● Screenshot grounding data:
□ □ □
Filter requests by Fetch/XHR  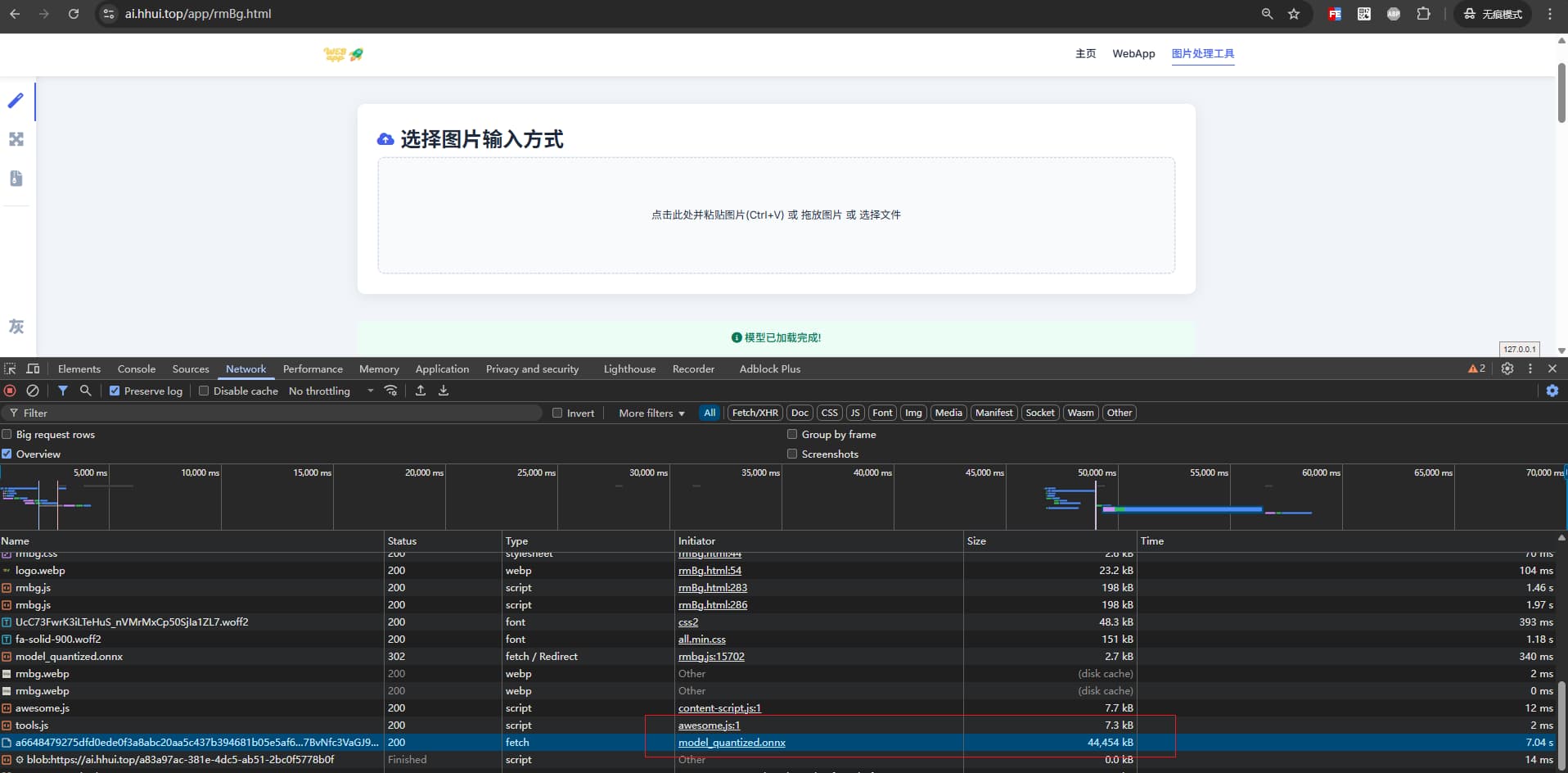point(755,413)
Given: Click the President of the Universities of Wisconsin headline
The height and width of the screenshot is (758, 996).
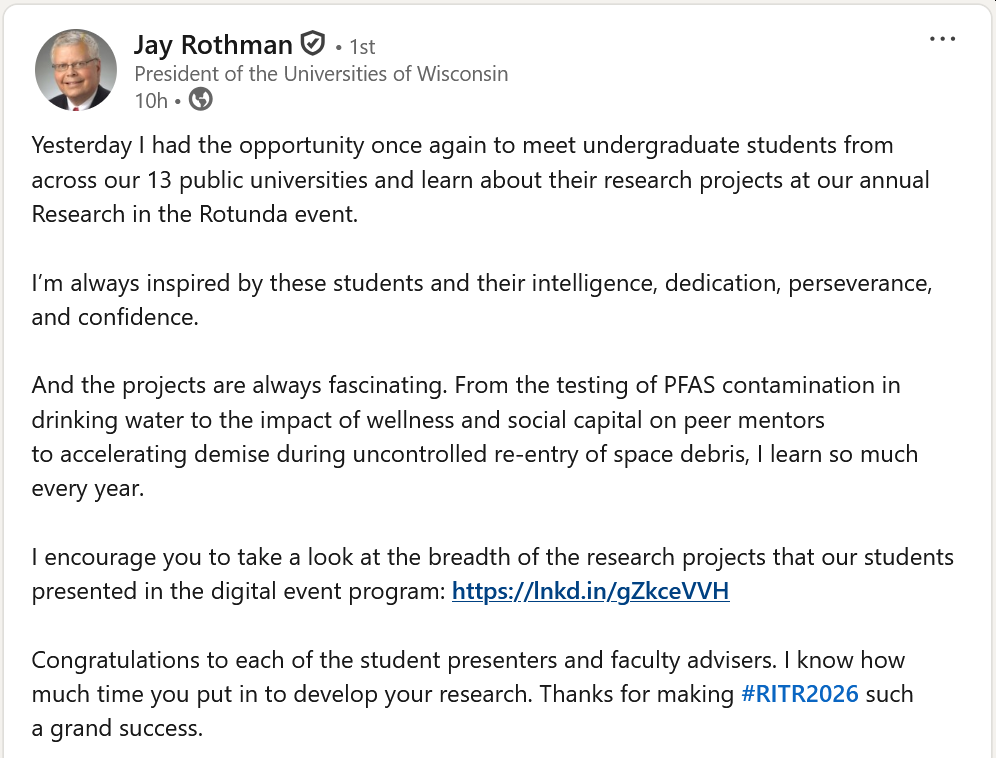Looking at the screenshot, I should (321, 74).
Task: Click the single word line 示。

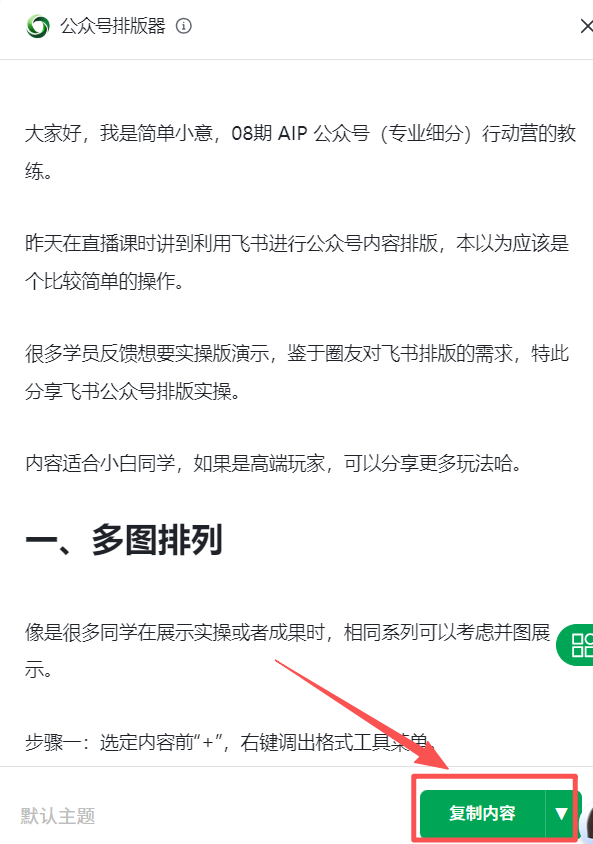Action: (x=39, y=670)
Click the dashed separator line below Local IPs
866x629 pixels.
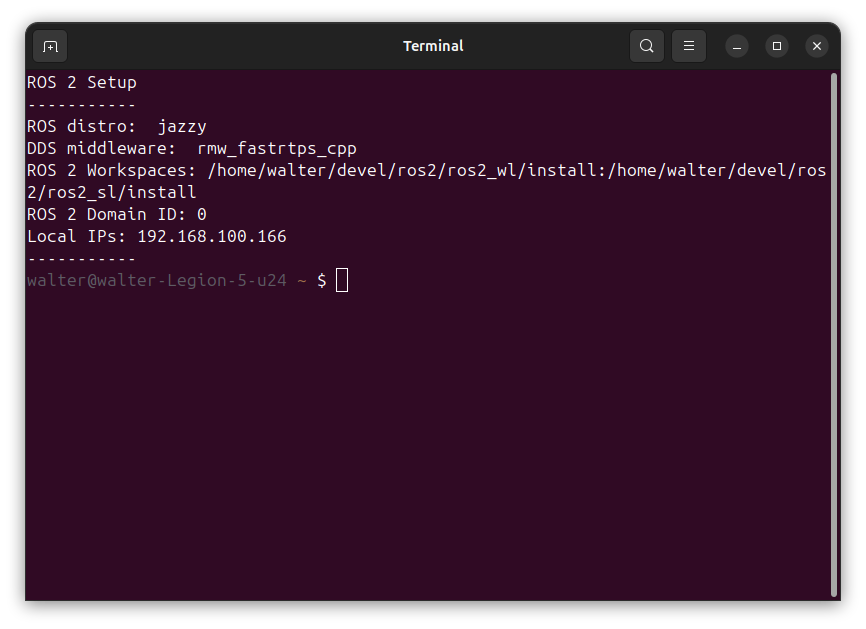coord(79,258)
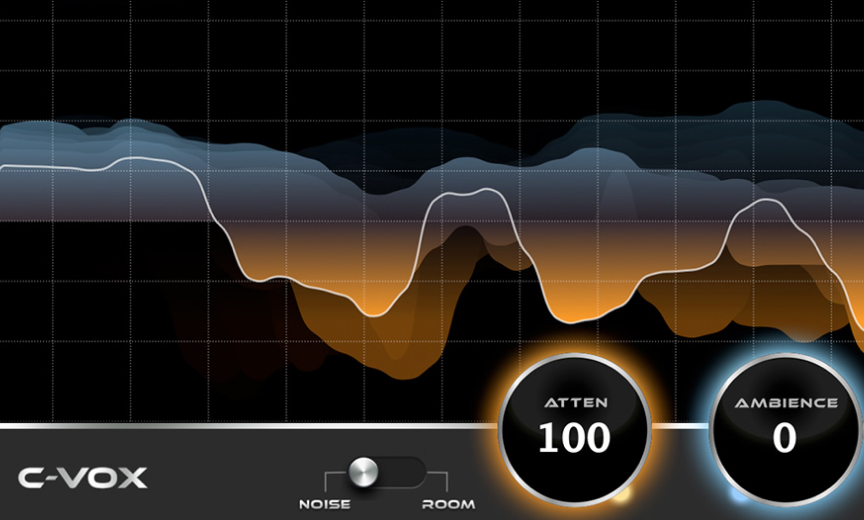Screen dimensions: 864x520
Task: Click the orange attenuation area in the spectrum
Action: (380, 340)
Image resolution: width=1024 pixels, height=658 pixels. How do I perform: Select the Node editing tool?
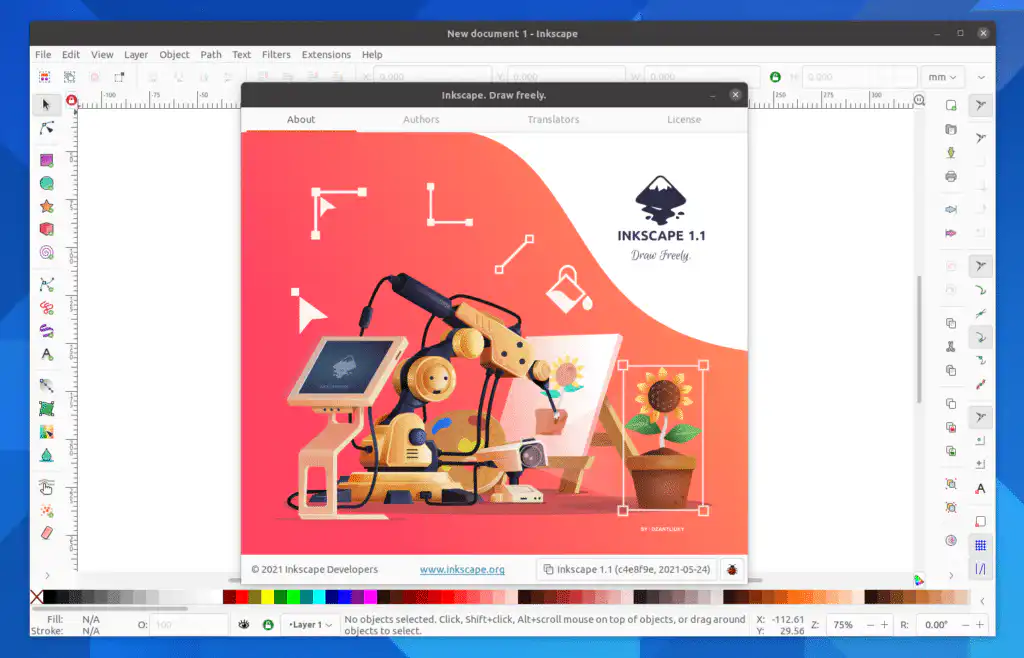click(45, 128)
□ □ □
● Instructions for the task: Print only the lines from the line that contains "866x629 pixels." to the final line of the data, inclusive. Pictures stay out.

● Answer space:
866x629 pixels.
coord(79,258)
Screen dimensions: 864x520
Task: Click the orange attenuation area in the spectrum
Action: (380, 340)
Image resolution: width=1024 pixels, height=658 pixels. How do I perform: Select the Node editing tool?
click(45, 128)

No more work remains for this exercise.